RÉFLEXIONS pour Jr 38:1-28
La colère des conspirateurs qui ont voulu tuer Jérémie est difficile à qualifier de totalement injuste. À leurs yeux, il est un traître qui affaiblit l'esprit des défenseurs de la ville, et dans une autre situation le bon droit aurait été de leur côté. Malheureusement, ils ne veulent pas voir que la guerre actuelle ne ressemble nullement à toutes les guerres précédentes d'Israël.
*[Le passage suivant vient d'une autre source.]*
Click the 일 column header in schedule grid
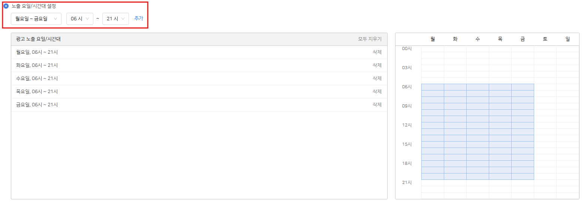The height and width of the screenshot is (205, 587). tap(568, 39)

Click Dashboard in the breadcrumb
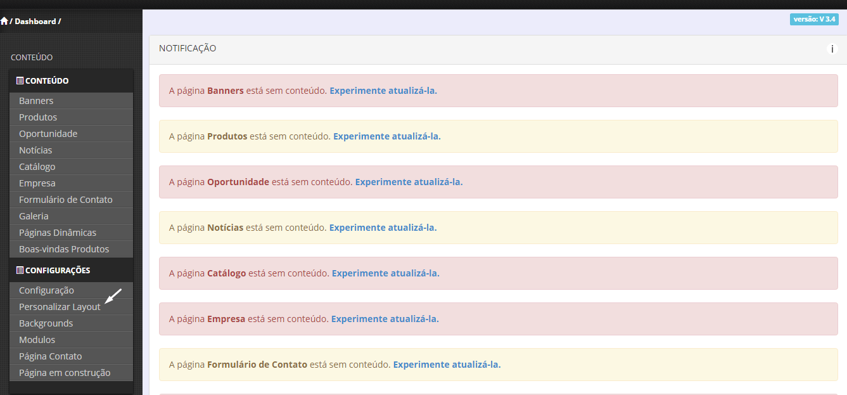[x=35, y=21]
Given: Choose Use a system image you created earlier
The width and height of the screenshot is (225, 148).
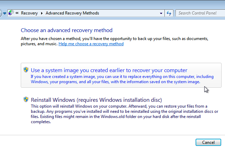Looking at the screenshot, I should tap(109, 70).
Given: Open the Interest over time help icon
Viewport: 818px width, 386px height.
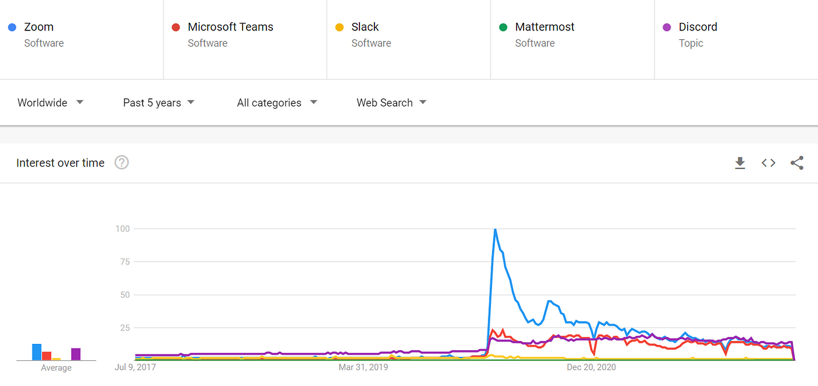Looking at the screenshot, I should (122, 163).
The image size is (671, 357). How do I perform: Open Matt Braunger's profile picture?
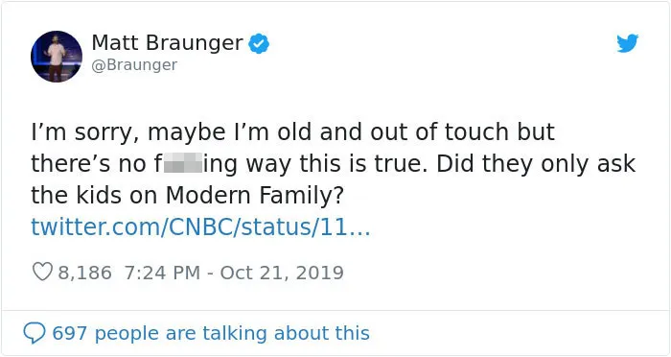(57, 57)
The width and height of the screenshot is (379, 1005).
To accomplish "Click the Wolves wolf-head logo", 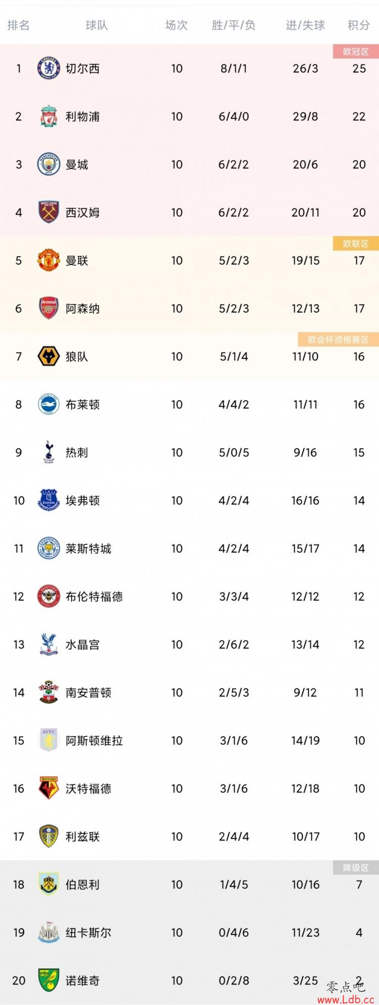I will [x=49, y=356].
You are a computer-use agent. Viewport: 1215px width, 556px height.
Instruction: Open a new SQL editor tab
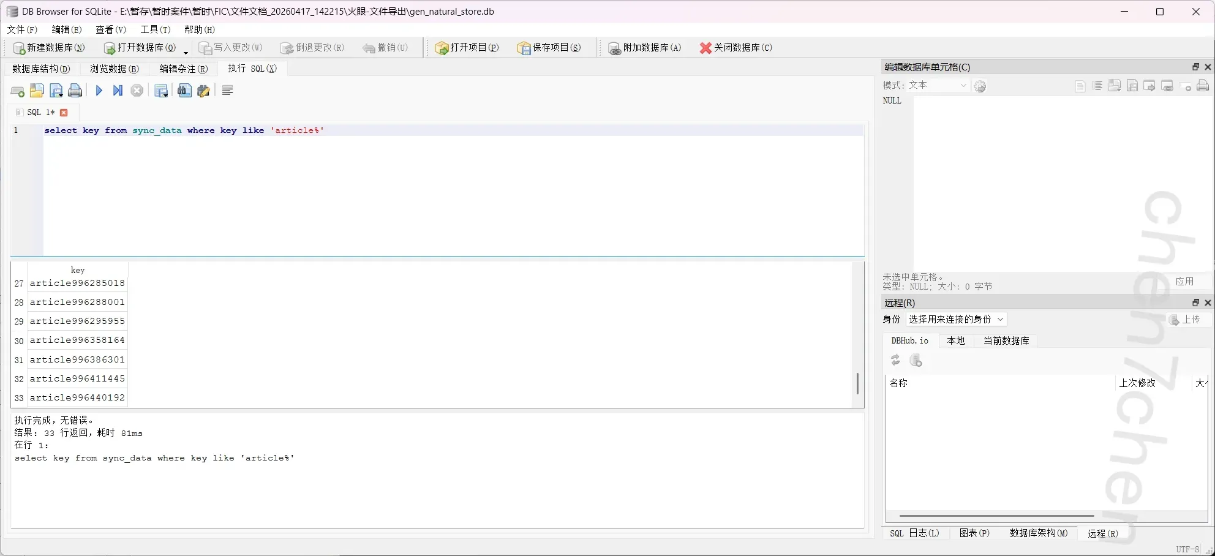click(17, 91)
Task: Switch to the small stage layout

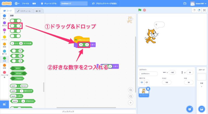Action: pos(194,10)
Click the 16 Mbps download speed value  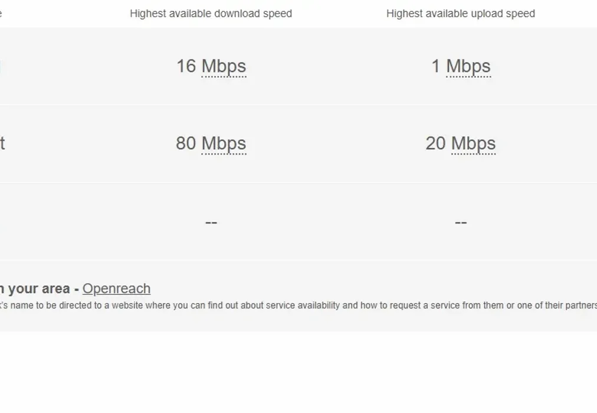[x=211, y=66]
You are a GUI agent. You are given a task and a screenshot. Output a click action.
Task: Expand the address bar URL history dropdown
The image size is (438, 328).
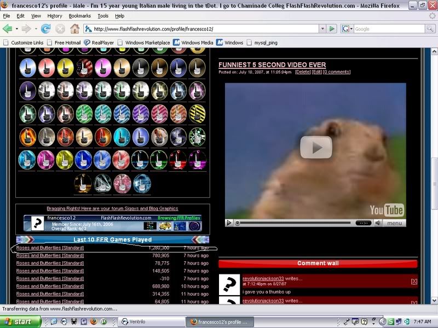[322, 28]
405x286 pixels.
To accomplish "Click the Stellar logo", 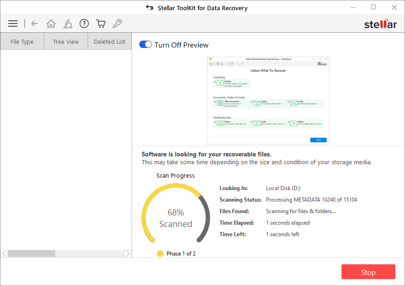I will (380, 24).
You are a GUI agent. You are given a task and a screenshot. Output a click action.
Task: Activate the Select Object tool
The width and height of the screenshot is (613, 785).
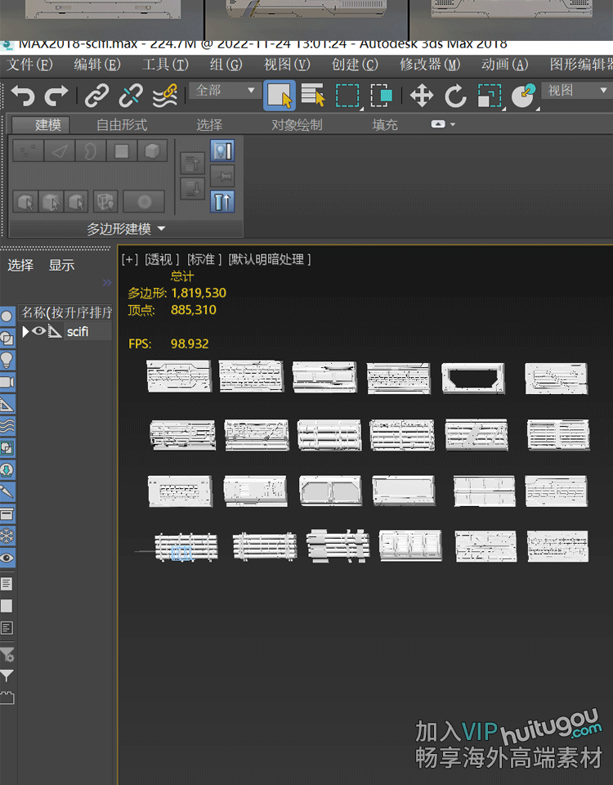click(280, 96)
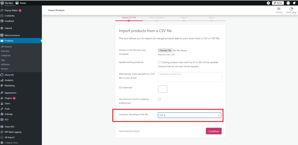Open the help question mark icon
Image resolution: width=298 pixels, height=145 pixels.
[x=268, y=3]
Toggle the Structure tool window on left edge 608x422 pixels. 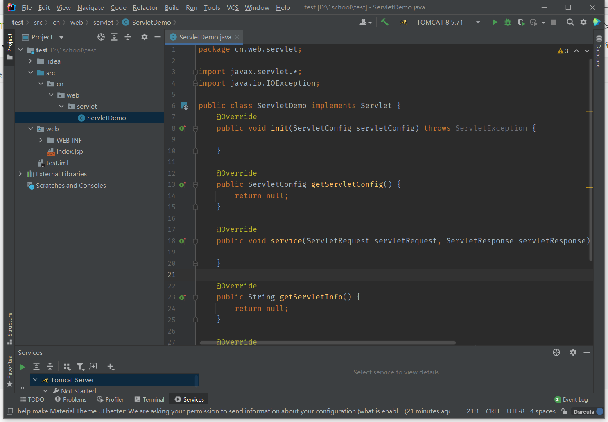pos(10,328)
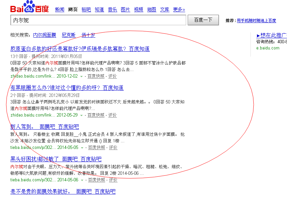
Task: Switch to the 新闻 tab
Action: tap(59, 9)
Le roi ne risque pas de contredire les accusateurs de Jérémie et, bien qu'il ne partage pas leur pathos, il est prêt à leur céder. Dans le manque de fermeté du roi face aux ennemis de Jérémie, on peut voir une préfiguration du comportement de Pilate, qui lui aussi n'a pas tenu face à la pression morale: « l'opinion publique » s'appuie trop souvent sur des représentations contre lesquelles il est impossible d'opposer des objections; ses arguments paraissent aller de soi et donc être irréfutables. Mais tout ce qui paraît vraisemblable n'est pas vrai.
En revanche, nous voyons la réceptivité manifestée par l'eunuque Ebed-Mélek, qui a secouru Jérémie. Deux fois dans l'Écriture sont mentionnés des eunuques éthiopiens capables de répondre vivement à l'appel d'en haut: le second sera cet Éthiopien qui, parmi les premiers non-Israélites, répondra à la prédication apostolique. Il y a quelque chose d'important dans le fait que ces deux étrangers, que l'on ne considérait pas comme des hommes pleinement valides à cause de leur mutilation, aient manifesté une réceptivité et une perspicacité spirituelles plus grandes que les Judéens appelés à marcher devant Dieu: le Seigneur peut se révéler à n'importe quel cœur.